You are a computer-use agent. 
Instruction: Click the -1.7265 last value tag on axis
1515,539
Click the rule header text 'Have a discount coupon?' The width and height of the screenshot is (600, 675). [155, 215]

---

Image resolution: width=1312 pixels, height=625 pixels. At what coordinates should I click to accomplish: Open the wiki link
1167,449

**WORK INSTRUCTIONS**
Copy, exactly and only, the lines above that begin with the one containing "You are a computer-use agent." and finish with the one containing "Click the rule".

**TASK RESULT**
You are a computer-use agent. 
Instruction: Click the -1.7265 last value tag on axis
1515,539
Click the rule header text 'Have a discount coupon?' The width and height of the screenshot is (600, 675). [155, 215]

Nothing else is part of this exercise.